Task >> Can the data below be set down again exactly, line for line?

Dataset content >>
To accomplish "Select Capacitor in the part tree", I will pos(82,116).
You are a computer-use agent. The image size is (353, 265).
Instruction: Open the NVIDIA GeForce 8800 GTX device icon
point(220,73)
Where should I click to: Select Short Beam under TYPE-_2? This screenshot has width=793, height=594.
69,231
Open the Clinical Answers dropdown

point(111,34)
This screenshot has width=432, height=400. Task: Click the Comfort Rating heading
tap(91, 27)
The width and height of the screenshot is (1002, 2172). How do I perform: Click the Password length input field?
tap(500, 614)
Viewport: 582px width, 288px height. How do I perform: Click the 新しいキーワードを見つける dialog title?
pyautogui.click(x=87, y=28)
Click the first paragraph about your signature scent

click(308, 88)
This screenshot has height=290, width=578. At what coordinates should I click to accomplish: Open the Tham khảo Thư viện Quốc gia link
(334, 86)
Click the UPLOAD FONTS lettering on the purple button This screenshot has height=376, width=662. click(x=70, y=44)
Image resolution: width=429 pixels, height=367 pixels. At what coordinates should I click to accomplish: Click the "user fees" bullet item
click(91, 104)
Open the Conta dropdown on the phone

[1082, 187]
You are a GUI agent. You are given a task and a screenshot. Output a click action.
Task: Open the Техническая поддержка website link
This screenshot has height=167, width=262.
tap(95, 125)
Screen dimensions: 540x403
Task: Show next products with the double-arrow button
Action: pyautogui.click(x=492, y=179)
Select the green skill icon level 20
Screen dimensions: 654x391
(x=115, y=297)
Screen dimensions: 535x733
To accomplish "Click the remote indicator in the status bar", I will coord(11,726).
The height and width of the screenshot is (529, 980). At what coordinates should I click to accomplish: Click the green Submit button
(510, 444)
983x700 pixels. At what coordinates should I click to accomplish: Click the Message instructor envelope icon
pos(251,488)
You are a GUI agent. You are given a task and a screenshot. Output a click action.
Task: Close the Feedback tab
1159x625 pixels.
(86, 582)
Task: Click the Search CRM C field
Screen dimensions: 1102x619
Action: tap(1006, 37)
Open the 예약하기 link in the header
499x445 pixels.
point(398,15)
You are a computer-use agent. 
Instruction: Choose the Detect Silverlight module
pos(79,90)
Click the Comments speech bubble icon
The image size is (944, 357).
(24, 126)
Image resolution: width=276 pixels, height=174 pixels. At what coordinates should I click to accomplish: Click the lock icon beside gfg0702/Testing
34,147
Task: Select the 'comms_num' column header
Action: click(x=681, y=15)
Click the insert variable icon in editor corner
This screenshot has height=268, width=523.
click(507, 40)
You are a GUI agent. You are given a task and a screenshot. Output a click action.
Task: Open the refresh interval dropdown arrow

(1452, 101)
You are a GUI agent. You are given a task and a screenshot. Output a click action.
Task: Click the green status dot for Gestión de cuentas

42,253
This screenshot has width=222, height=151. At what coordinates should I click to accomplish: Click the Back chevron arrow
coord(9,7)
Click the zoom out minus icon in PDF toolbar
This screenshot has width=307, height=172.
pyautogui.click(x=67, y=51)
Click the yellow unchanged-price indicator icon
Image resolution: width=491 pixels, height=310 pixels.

Output of the exercise >>
To accomplish "Select Capacitor in the part tree", I will pos(82,116).
You are a computer-use agent. The image size is (353, 265).
Instruction: Open the NVIDIA GeForce 8800 GTX device icon
point(220,73)
Where should I click to: Select Short Beam under TYPE-_2? This screenshot has width=793, height=594.
69,231
Open the Clinical Answers dropdown

point(111,34)
This screenshot has width=432, height=400. Task: Click the Comfort Rating heading
tap(91, 27)
The width and height of the screenshot is (1002, 2172). How do I perform: Click the Password length input field?
tap(500, 614)
Viewport: 582px width, 288px height. How do I perform: Click the 新しいキーワードを見つける dialog title?
pyautogui.click(x=87, y=28)
Click the first paragraph about your signature scent

click(308, 88)
This screenshot has height=290, width=578. At what coordinates should I click to accomplish: Open the Tham khảo Thư viện Quốc gia link
(334, 86)
Click the UPLOAD FONTS lettering on the purple button This screenshot has height=376, width=662. click(x=70, y=44)
Image resolution: width=429 pixels, height=367 pixels. At what coordinates should I click to accomplish: Click the "user fees" bullet item
click(91, 104)
Open the Conta dropdown on the phone

[1082, 187]
You are a GUI agent. You are given a task and a screenshot. Output a click action.
Task: Open the Техническая поддержка website link
This screenshot has height=167, width=262.
tap(95, 125)
Screen dimensions: 540x403
Task: Show next products with the double-arrow button
Action: pyautogui.click(x=492, y=179)
Select the green skill icon level 20
Screen dimensions: 654x391
(x=115, y=297)
Screen dimensions: 535x733
To accomplish "Click the remote indicator in the status bar", I will coord(11,726).
The height and width of the screenshot is (529, 980). At what coordinates should I click to accomplish: Click the green Submit button
(510, 444)
983x700 pixels. At what coordinates should I click to accomplish: Click the Message instructor envelope icon
pos(251,488)
You are a GUI agent. You are given a task and a screenshot. Output a click action.
Task: Close the Feedback tab
1159x625 pixels.
(86, 582)
Task: Click the Search CRM C field
Screen dimensions: 1102x619
Action: tap(1006, 37)
Open the 예약하기 link in the header
499x445 pixels.
point(398,15)
You are a computer-use agent. 
Instruction: Choose the Detect Silverlight module
pos(79,90)
Click the Comments speech bubble icon
The image size is (944, 357).
(24, 126)
Image resolution: width=276 pixels, height=174 pixels. At what coordinates should I click to accomplish: Click the lock icon beside gfg0702/Testing
34,147
Task: Select the 'comms_num' column header
Action: click(x=681, y=15)
Click the insert variable icon in editor corner
This screenshot has height=268, width=523.
click(507, 40)
You are a GUI agent. You are given a task and a screenshot. Output a click action.
Task: Open the refresh interval dropdown arrow

(1452, 101)
You are a GUI agent. You are given a task and a screenshot. Output a click action.
Task: Click the green status dot for Gestión de cuentas

42,253
This screenshot has width=222, height=151. At what coordinates should I click to accomplish: Click the Back chevron arrow
coord(9,7)
Click the zoom out minus icon in PDF toolbar
This screenshot has width=307, height=172.
pyautogui.click(x=67, y=51)
Click the yellow unchanged-price indicator icon
Image resolution: width=491 pixels, height=310 pixels.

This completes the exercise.